Getting to the bottom of Lake Töplitz is a journey - it is not large, just a mile long - but what is daunting is the depth. After 30 feet, the sun goes dark. Below 100 feet, the water is nearly freezing. At 348 feet, the bottom comes into view. There are no plants and no fish because there is no oxygen in the water. Trees have fallen from the mountain and are stacked 60 feet high in some places - underwater forests. And when it is not the trees, it is the weather. The picture-postcard lake often develops a foul mood and there are hailstorms and lightning.  In 1945, Töplitz was practically as remote as the moon. The Nazis knew that searching a place so cold, so dark, and so deep wouldn't be possible with the technology of the time.

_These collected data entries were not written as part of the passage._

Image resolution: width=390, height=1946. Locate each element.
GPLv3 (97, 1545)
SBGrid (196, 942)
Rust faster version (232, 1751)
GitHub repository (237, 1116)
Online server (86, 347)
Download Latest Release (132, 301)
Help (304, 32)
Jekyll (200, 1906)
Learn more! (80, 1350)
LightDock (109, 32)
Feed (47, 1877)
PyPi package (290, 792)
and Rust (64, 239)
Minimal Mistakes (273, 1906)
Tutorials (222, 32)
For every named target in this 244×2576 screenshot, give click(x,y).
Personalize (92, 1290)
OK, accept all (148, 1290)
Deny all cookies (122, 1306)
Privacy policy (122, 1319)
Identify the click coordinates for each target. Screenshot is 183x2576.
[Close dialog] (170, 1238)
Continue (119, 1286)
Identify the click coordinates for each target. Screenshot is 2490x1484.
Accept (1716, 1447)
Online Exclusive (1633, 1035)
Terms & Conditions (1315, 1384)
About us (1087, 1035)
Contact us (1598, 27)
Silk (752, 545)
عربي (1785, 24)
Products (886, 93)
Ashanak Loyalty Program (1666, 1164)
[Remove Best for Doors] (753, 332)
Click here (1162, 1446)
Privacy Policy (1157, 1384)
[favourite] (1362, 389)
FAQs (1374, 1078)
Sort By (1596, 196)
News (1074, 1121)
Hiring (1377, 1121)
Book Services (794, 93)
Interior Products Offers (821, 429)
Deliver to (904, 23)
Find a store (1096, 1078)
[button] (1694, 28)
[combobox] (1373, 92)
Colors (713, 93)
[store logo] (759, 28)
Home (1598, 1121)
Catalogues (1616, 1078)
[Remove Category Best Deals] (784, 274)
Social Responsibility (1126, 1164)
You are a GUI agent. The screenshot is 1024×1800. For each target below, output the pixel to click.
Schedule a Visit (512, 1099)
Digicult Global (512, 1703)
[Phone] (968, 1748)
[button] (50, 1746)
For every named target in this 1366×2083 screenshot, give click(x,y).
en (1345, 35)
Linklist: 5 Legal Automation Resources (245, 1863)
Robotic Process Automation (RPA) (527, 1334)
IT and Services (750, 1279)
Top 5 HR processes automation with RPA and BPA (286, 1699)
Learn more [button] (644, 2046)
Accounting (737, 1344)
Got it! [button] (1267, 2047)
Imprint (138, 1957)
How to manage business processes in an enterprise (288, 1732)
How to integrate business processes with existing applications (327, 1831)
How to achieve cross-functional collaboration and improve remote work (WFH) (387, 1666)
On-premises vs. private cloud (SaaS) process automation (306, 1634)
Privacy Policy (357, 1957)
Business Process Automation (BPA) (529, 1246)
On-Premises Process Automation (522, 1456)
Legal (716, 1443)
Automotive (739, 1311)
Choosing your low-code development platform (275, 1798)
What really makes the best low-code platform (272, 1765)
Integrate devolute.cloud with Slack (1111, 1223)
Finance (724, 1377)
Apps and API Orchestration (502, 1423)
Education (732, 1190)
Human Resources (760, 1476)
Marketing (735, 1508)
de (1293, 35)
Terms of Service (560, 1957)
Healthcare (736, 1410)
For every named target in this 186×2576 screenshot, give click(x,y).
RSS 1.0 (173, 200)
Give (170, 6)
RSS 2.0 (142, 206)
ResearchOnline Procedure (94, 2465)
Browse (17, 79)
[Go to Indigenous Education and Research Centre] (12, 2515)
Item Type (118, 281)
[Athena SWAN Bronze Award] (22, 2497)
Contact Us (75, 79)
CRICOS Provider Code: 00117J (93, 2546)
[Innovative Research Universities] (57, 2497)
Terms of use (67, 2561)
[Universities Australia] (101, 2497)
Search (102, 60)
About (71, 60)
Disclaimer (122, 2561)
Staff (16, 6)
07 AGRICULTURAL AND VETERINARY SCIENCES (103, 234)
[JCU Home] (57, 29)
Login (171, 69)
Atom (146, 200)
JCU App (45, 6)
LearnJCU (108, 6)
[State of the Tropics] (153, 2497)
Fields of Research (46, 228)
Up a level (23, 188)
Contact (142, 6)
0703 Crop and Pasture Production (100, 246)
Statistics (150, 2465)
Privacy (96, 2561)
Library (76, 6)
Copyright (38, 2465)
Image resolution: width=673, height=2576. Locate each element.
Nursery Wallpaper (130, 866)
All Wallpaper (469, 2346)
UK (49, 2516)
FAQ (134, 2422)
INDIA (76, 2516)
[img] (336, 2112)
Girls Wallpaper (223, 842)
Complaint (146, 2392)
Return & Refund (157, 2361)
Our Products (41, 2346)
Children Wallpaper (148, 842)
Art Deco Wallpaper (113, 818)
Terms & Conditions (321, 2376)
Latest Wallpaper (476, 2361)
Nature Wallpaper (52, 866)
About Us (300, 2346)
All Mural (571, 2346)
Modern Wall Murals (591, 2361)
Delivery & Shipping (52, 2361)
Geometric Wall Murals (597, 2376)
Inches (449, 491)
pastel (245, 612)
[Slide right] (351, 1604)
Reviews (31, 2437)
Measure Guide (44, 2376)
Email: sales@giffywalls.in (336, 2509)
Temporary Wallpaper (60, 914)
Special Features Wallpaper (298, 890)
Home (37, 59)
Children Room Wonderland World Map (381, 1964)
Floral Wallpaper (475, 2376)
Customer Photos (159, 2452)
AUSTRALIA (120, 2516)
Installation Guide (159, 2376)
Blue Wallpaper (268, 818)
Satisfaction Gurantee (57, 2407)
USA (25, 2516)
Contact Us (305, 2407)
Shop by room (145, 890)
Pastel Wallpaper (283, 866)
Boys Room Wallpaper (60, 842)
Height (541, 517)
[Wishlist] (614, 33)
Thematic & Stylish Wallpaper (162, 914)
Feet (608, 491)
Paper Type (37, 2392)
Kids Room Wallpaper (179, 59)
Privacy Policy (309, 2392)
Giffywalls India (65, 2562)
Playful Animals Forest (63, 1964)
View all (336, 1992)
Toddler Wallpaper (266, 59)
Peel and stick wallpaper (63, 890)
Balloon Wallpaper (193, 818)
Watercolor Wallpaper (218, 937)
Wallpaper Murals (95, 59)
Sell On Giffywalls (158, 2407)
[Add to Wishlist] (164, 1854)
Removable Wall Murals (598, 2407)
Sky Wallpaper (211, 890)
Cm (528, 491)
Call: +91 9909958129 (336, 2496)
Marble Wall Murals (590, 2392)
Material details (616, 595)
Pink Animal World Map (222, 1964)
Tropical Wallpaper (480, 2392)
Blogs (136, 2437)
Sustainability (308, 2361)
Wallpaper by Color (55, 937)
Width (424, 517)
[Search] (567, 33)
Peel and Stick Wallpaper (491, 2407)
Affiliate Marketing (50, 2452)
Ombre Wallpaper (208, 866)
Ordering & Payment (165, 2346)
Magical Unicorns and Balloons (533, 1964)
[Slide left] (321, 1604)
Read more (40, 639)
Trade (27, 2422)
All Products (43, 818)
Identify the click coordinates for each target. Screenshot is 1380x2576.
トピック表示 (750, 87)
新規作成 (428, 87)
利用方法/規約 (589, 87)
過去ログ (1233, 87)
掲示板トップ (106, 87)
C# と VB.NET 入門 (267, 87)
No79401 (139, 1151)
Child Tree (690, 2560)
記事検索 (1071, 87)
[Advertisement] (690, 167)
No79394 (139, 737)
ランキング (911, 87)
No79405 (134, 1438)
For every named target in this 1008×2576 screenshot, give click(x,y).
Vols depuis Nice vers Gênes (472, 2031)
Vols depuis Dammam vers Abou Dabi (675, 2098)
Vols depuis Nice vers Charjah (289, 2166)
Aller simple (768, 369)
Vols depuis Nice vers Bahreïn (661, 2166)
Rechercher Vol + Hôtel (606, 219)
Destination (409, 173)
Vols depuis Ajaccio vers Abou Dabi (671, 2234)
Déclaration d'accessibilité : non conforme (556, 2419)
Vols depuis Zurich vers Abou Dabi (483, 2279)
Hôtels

In July of 1959, German technicians working with ultrasonic depth finders and underwater television cameras pinpointed 16 cases in Lake Töplitz in Austria at a depth of between 38 and 44 fathoms. Several of these were brought up and found to contain perfect forgeries of British sterling notes to the value of 8,500,000 pounds. From the Nazi masters of counterfeiting, it was the major trump card for "Operation Bernhard" calculated to upset the Allied economy. According to the most recent research, the Töplitzsee was the location of secret Nazi underwater experiments with explosives and rockets. Counterfeit stamps, explosives, weapons and other relics of that war have also been found. But gold itself has always remained an elusive prize. Even the existence of the gold has never been definitely confirmed, nevertheless the legend continues.

The story of "The Treasure of Stechovice" that was hidden by the Nazis at several locations in the valley of the Vltava River in Central Bohemia has excited treasure hunters since the end of the Second World War.

Some believe the Nazis buried priceless war booty in specially-created tunnels near the village of Hradistko near Stechovice. It is believed to include gold, diamonds, jewelry and pieces of art, as well as secret files and scientific documents. Some even believe the Nazis hid the famous "Amber Room" looted from Russia in 1941 in the tunnels.